The prime spot for that pullback ended up not being 'next week' but the week after next week.
To many, that 'prime spot' for a pullback may seem random, however, the chart below shows why it made sense.
The chart was first published in the July 23 Profit Radar Report along with the following commentary:
"The Elliott Wave Theory (EWT) structure is at a point where a pullback is becoming more likely. Shown in the chart below is the most bearish version, but the advance could also be 1, 2, 3 instead of A, B, C. An upcoming decline could be a more shallow wave 4 or severe wave C (red). Based on the Risk/Reward Heat Map, the bearish version is very unlikely, but not impossible."
On July 27, the S&P 500 tagged the trend channel and ‘magically’ reversed.
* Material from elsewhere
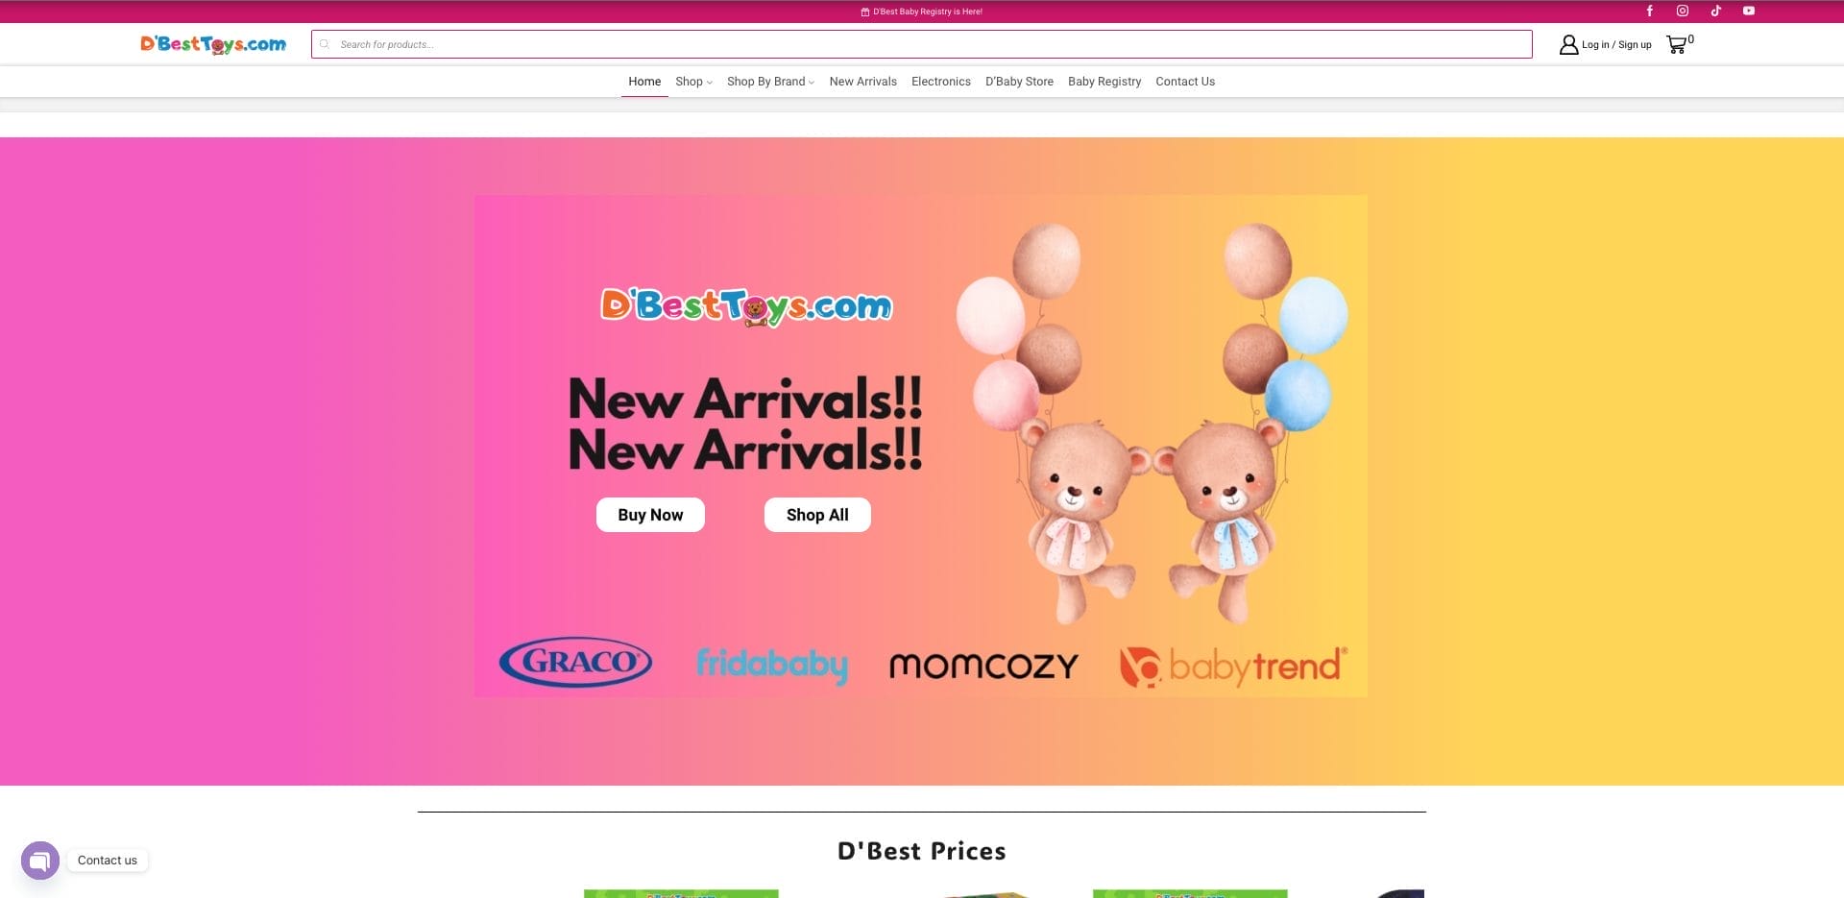Open the New Arrivals menu item

pyautogui.click(x=863, y=82)

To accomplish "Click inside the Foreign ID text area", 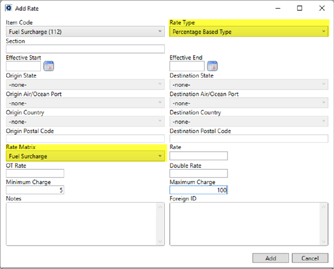I will click(245, 224).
After that day, I wrote (in the July 30 Profit Radar Report): “For the first time in many months, the S&P 500 carved out a legitimate setup for a correction.”
This reversal, in fact, was exactly what I was hoping for. It happened almost with a built in guarantee, which makes future forecasting more certain.
For now, how much of a correction? I wrote previously that “a move into the 4,300s is easily possible for the S&P 500 without causing any major technical damage.”
As mentioned in the July 23 Profit Radar Report, the Risk/Reward Heat Map (RRHM) favors a wave 4 kind of a correction.
As faithful readers know, the RRHM is a compilation of hundreds of different studies that project a forward return for the next year. The RRHM strongly suggested a S&P 500 rally to about 4,300 already last year.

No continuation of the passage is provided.